*Input records*:

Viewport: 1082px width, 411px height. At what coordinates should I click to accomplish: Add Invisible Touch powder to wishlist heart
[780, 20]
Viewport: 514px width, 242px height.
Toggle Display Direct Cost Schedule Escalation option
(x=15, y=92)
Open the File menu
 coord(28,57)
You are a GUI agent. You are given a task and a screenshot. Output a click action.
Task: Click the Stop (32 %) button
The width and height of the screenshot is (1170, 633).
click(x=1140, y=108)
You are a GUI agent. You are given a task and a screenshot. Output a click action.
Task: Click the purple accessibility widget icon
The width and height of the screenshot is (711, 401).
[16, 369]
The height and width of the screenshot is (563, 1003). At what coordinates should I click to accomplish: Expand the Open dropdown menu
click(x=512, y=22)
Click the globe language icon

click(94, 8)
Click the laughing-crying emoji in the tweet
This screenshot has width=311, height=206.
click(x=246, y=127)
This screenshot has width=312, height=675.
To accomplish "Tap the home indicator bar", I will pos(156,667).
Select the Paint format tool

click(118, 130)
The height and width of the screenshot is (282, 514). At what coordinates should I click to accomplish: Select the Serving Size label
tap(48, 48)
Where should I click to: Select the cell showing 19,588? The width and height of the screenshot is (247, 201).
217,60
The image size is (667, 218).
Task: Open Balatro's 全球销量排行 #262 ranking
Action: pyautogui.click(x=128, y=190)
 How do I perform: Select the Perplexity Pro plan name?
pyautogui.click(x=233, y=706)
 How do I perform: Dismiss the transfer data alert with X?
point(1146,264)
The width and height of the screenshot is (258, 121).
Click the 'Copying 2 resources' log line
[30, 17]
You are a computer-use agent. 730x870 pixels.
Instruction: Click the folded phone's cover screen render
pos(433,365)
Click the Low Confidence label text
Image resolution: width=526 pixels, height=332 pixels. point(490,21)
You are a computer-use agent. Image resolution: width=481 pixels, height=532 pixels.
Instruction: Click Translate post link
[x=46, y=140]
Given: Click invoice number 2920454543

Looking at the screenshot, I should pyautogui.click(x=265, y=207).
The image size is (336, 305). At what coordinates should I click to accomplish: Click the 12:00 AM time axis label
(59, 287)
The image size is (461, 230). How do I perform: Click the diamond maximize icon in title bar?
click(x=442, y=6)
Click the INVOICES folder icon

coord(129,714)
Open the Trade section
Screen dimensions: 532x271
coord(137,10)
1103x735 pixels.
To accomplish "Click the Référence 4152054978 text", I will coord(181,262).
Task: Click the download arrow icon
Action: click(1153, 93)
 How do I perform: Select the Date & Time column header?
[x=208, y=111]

*The problem*: The answer should consist only of the lines from the one with "Click the INVOICES folder icon" to the final line of the records above, retyped word for word.

*Written response*:
Click the INVOICES folder icon

coord(129,714)
Open the Trade section
Screen dimensions: 532x271
coord(137,10)
1103x735 pixels.
To accomplish "Click the Référence 4152054978 text", I will coord(181,262).
Task: Click the download arrow icon
Action: click(1153, 93)
 How do I perform: Select the Date & Time column header?
[x=208, y=111]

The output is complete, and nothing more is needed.